A long, lonely road in West Clare leads up to a graveyard on a hill in what could be the middle of nowhere. But it’s the centre of somewhere for the many souls buried here.
Killernan Graveyard is situated east of Quilty and north of Coore, in the townland of Killernan, Kilmurry Ibrickan Parish.
I can find very little about it on the internet so what I know was first told to me by my late uncle. The road, such as it is, stops short as it was here that the last man died before it was finished. It was built during the famine when work was scarce and food scarcer still. The road, such as it is, is the last work of many men. Their dying testament.
We climbed up the hill and over the wall in search of the grave where our grandparents and great-grandparents were buried. Three families, each connected to these four people, and therefore to each other. The photo is of my grandparents who are buried here also, although what can be read of the inscription mentions only my great-grandparents.
Mine’s a popular Irish name. I have three first cousins who share it. Seeing it written on someone else’s headstone reminds me that I want to be cremated.

Data taken from a collection:

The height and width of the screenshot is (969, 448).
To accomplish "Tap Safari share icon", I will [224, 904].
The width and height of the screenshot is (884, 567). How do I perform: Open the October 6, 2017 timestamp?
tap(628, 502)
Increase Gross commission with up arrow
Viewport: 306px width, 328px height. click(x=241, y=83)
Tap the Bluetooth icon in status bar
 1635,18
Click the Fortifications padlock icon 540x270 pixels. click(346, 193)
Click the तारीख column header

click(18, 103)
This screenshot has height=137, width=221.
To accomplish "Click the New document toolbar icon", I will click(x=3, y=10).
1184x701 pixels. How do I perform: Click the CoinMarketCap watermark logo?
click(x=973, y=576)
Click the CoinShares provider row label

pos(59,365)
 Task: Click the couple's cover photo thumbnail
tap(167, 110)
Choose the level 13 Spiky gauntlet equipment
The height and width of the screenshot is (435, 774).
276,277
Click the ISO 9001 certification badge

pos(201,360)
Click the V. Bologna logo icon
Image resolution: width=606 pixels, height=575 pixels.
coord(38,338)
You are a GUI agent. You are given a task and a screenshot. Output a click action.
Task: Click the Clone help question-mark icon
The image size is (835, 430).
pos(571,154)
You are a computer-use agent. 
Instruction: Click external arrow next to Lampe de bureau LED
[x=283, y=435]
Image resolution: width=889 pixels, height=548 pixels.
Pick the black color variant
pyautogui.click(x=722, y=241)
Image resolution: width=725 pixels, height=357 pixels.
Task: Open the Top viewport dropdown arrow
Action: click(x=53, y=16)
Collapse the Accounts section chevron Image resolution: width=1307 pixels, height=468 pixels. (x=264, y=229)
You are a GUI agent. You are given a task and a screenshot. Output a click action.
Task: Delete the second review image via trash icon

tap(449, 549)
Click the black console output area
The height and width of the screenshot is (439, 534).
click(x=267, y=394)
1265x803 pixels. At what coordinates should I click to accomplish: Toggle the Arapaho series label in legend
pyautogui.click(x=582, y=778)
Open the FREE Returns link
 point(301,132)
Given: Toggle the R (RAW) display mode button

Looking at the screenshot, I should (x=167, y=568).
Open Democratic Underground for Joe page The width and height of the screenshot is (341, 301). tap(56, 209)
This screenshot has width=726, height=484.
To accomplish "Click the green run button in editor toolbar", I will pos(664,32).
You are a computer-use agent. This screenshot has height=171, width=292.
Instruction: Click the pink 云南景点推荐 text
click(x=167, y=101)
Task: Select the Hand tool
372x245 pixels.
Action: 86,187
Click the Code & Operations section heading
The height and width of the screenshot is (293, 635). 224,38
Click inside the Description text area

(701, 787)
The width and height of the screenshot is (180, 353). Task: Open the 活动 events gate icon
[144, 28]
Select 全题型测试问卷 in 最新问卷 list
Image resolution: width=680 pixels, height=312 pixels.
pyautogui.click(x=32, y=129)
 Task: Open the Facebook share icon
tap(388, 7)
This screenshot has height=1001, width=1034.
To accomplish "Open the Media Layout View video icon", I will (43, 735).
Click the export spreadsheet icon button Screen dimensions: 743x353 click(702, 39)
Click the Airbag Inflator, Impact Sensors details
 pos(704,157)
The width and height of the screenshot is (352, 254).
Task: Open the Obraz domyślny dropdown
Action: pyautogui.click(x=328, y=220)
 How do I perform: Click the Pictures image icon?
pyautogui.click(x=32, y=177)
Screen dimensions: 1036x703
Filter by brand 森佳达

## DIRECTIONS
Please repeat the passage about Killernan Graveyard in full, word for word. The data above comes from a different source than the passage.

## COMPLETED EXERCISE
A long, lonely road in West Clare leads up to a graveyard on a hill in what could be the middle of nowhere. But it’s the centre of somewhere for the many souls buried here.
Killernan Graveyard is situated east of Quilty and north of Coore, in the townland of Killernan, Kilmurry Ibrickan Parish.
I can find very little about it on the internet so what I know was first told to me by my late uncle. The road, such as it is, stops short as it was here that the last man died before it was finished. It was built during the famine when work was scarce and food scarcer still. The road, such as it is, is the last work of many men. Their dying testament.
We climbed up the hill and over the wall in search of the grave where our grandparents and great-grandparents were buried. Three families, each connected to these four people, and therefore to each other. The photo is of my grandparents who are buried here also, although what can be read of the inscription mentions only my great-grandparents.
Mine’s a popular Irish name. I have three first cousins who share it. Seeing it written on someone else’s headstone reminds me that I want to be cremated.